Buffer Systems - pH pHight Club

Buffers are solutions that resist changes in pH upon addition of an acid or base. Their effectiveness is governed by the Henderson-Hasselbalch equation: $pH = pKa + log_{10}([A^-]/[HA])$ For the bicarbonate system: $pH = 6.1 + log_{10}([HCO_3^-]/(0.03 \times PCO_2))$

  • Major Physiological Buffers: 📌 Big Problems Prevented:

    • Bicarbonate Buffer System:
      • Most important extracellular buffer.
      • Components: $H_2CO_3$ (acid) / $HCO_3^-$ (base).
      • pKa = 6.1.
      • Regulated by lungs ($CO_2$) and kidneys ($HCO_3^-$).
    • Phosphate Buffer System:
      • Important intracellular and renal tubular buffer.
      • Components: $H_2PO_4^-$ (acid) / $HPO_4^{2-}$ (base).
      • pKa = 6.8.
    • Protein Buffer System:
      • Major intracellular buffer; includes hemoglobin (Hb) in RBCs.
      • Amphoteric: carboxyl (-COOH) and amino (-$NH_2$) groups.

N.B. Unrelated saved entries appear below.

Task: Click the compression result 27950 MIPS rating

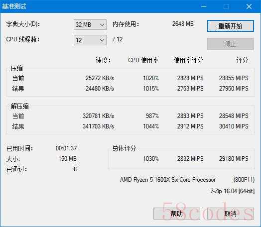Action: 234,88
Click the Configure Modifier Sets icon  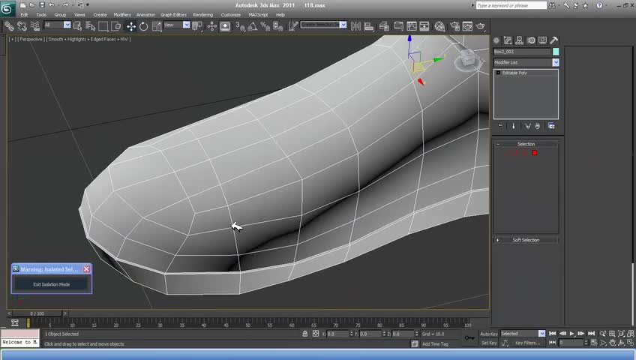(x=551, y=126)
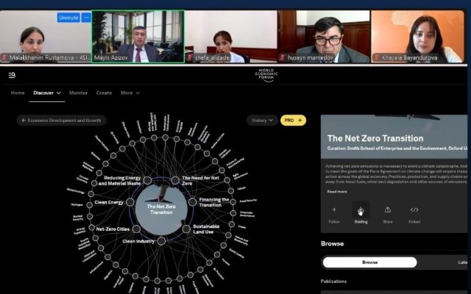Viewport: 471px width, 294px height.
Task: Click the yellow PRO plus button
Action: click(x=293, y=121)
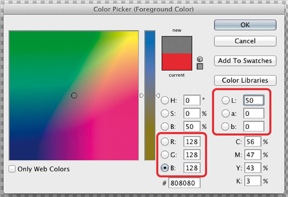Click the C cyan percentage field
The image size is (288, 197).
253,142
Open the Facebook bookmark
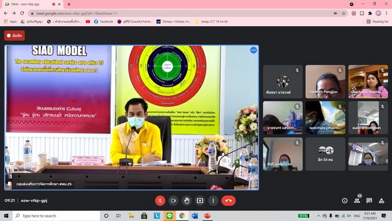 103,22
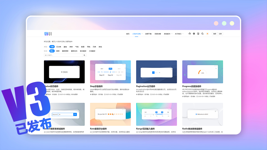Click the 登录 login button
The height and width of the screenshot is (150, 267).
(215, 34)
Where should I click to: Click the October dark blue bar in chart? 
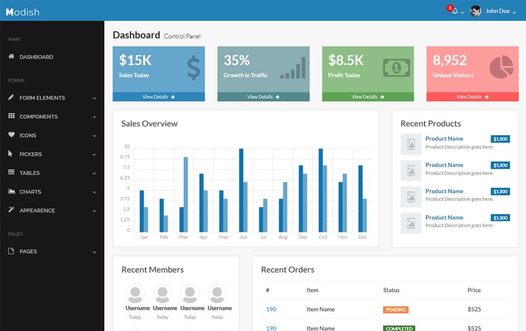click(x=320, y=190)
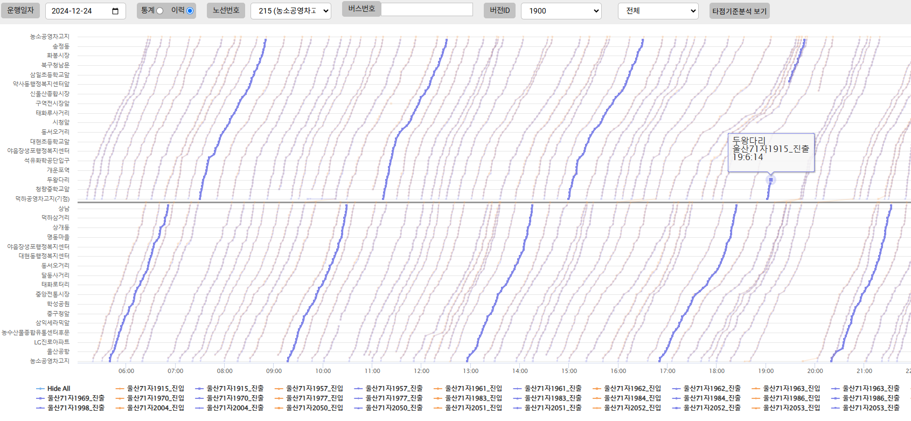Toggle the 울산71자1915_진입 legend marker
Screen dimensions: 911x421
click(120, 389)
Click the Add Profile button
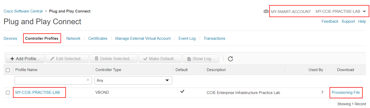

Histidine residues are key.
  • Isohydric Principle: All buffer systems in a common solution (e.g., blood) are in equilibrium with the same $[H^+]$.

⭐ The bicarbonate buffer system is the most important extracellular buffer due to its high concentration and the ability of lungs and kidneys to regulate its components (PCO2 and HCO3- respectively).

Bicarbonate reabsorption in proximal tubule

Physiological Regulation - Lungs & Kidneys Tango

Key reaction: $CO_2 + H_2O \rightleftharpoons H_2CO_3 \rightleftharpoons H^+ + HCO_3^-$ (carbonic anhydrase).

  • Lungs (Respiratory): Rapid $PCO_2$ Control (Volatile Acid)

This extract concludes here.